▶ **Exercise task 1**
Rewrite the passage of the article on area schools using technology against bullying from "The district supplies" to "of the app.", substituting "subscription fee" for "license fee".
▶ **Exercise task 2**
Carry on the article about area schools using technology to tackle bullying, starting right after its last sentence.

▶ **Selected text**
========================================
Area schools tap into technology to tackle bullying
Feb. 9, 2018 at 12:18 a.m.
A new Pine Tree ISD smartphone app that lets students, parents and school staff report bullying is one way area school districts are using technology to tackle the issue head on.
The introduction of the Anonymous Alerts app coincides with the first observance in Pine Tree ISD of national Start with Hello Week anti-bullying campaign.
The app enables students, parents and staff to maintain their confidentiality while calling attention to bullying, safety concerns, student depression, substance abuse, family problems or other situations, said Pine Tree ISD spokeswoman Mary Whitton.
"I think it is just another resource that the district wanted to put in place to combat bullying," she said.
The system allows for one- or two-way anonymous encrypted communications between submitters and district administrators and other school staff. Users may remain anonymous or disclose their identities while submitting reports.
"Once you send a report, you can attach a screenshot or a photo or a video," Whitton said. She said the service will be monitored 7 a.m. to 5 p.m. weekdays during the school year.
To use the app, students, parents or others may visit the district's website at www.ptisd.org and click on the Anonymous Alerts button or text link to submit a report. Users also can download the Anonymous Alerts app onto smartphones and other devices.
The district supplies students with a username and password activation code, she said.
Whitton said she has no concerns about false reports, and district officials will conduct investigations immediately after receiving reports.
Growth of the app
Gregory Bender, president of Anonymous Alerts based in White Plains, New York, said 97 percent of alerts coming from Texas schools are credible.
The company launched the app four years ago and has seen its use grow to 5,000 schools nationwide, Bender said. Users include more than 150 school districts in Texas, including Mount Pleasant and Atlanta ISDs in East Texas.
School districts pay a license fee for use of the app.
Bender said the passage this past year of David's Law in Texas helped fuel the growth of the app in the state.
========================================
▶ **Data section**

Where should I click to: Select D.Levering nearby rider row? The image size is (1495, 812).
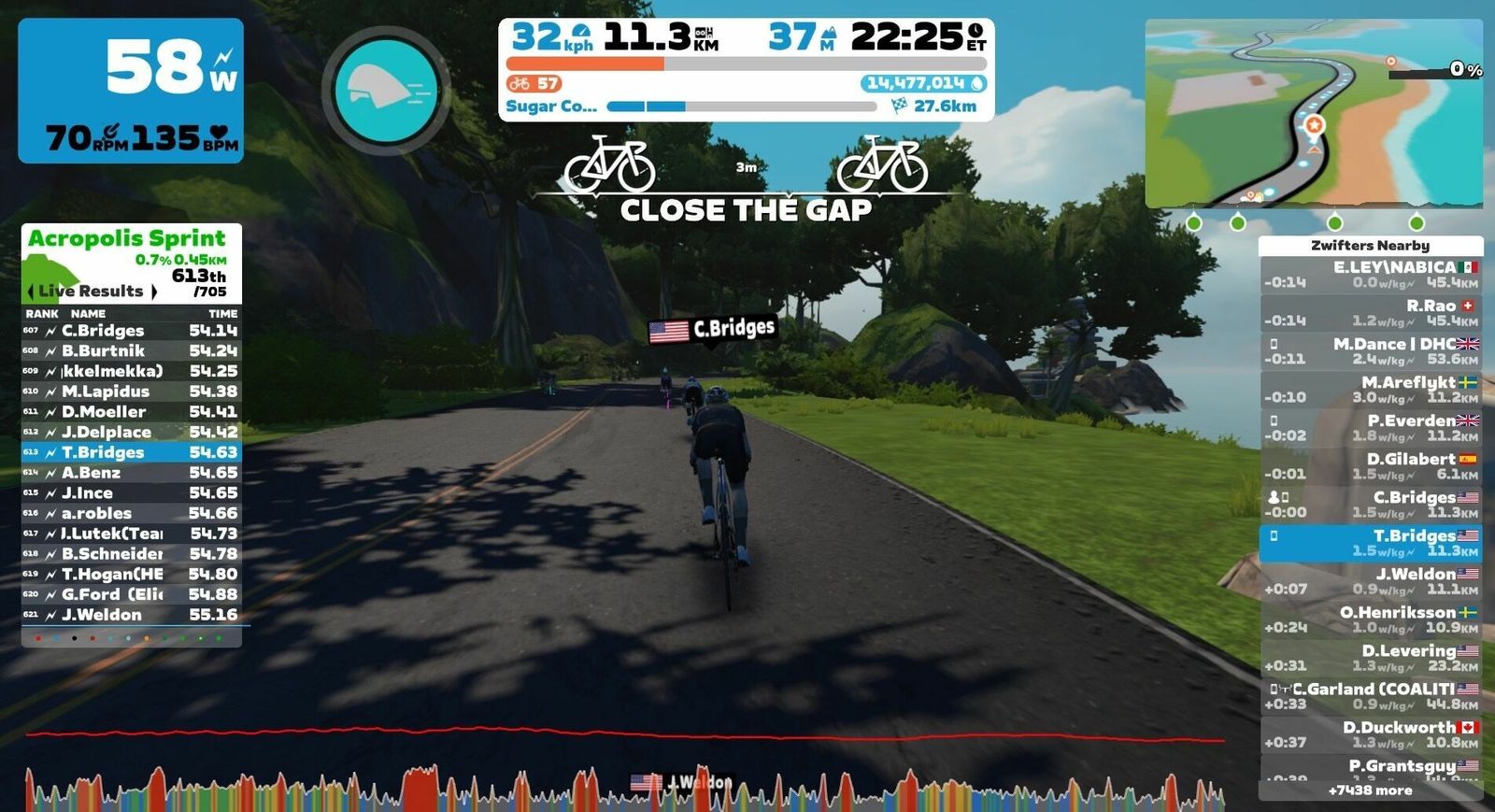tap(1370, 658)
========================================
▶ **Task answer 1**
The district supplies students with a username and password activation code, she said.
Whitton said she has no concerns about false reports, and district officials will conduct investigations immediately after receiving reports.
Growth of the app
Gregory Bender, president of Anonymous Alerts based in White Plains, New York, said 97 percent of alerts coming from Texas schools are credible.
The company launched the app four years ago and has seen its use grow to 5,000 schools nationwide, Bender said. Users include more than 150 school districts in Texas, including Mount Pleasant and Atlanta ISDs in East Texas.
School districts pay a subscription fee for use of the app.

▶ **Task answer 2**
Under the law, Texas public schools are able to deal with cyberbullying that occurs off-campus, according to the David's Legacy Foundation. The law provides schools and school staff with strong protections from civil or criminal liabilities.
Spring Hill ISD doesn't have an app specifically to report bullying.
Its app, which can be downloaded from the district website at www.shisd.net, also enables students, parents, staff and others to see a child's grades, pay lunch money and access other information, district communications specialist Meredith Smeltzer said.
"We rolled it out the beginning of this school year just to give people another way to access what they need," she said.
Smeltzer said the app has a feedback feature to report matters that go to the attention of the superintendent's secretary and the information technology staff.
She said that feature can be used to report bullying or other incidents, but no one has done so. Instead, people have reported incidents by calling the schools, sending emails or contacting a principal's office.
Smeltzer said parents and others also can report bullying by logging onto the district's website, clicking "campuses," going to a campus page and then clicking the "bully report form" under informational links.
Longview ISD does not use such an app, but parents, students and other may report incidents of bullying by logging onto w3.lisd.org and clicking "Let's Talk!," district spokeswoman Elizabeth Ross said.
She said district stakeholders have used Let's Talk! — available for five years — to report any kind of incident.
"We have had people report concerns over teachers," Ross said. "We have had people report concerns over bus drivers."
Hallsville ISD uses an online form and a hotline and email address for reports of bullying.
The form is available at https://forms.hisd.com/bullying, or students and parents can call (903) 668-5990, ext. 5990, or send a text to (903) 660-7878. Emails can be sent to firstname.lastname@example.org.
Start with Hello Week was launched by a parent who lost a child during the Dec. 14, 2012, massacre at Sandy Hook Elementary School in Connecticut.
Hundreds of schools and youth organizations across the country are participating this week.
Start with Hello Week teaches students in grades 2 through 12 the skills needed to reach out and include those who might be dealing with chronic social isolation, according to the Sandy Hook Promise nonprofit organization.
Pine Tree Junior High observed Start with Hello Week on Wednesday with lessons taught in classrooms, and on Thursday, staff and students wore nametags, said Valerie Ogle, eighth-grade school counselor. She said she decided to bring Start with Hello Week to Pine Tree after reading literature about it.
"It is about educating students on social isolation and about speaking to students (on) how to start conversations with students they don't know," she said.
Ogle said students and staff wore nametags all day Thursday "just to promote the idea of saying 'hello.'"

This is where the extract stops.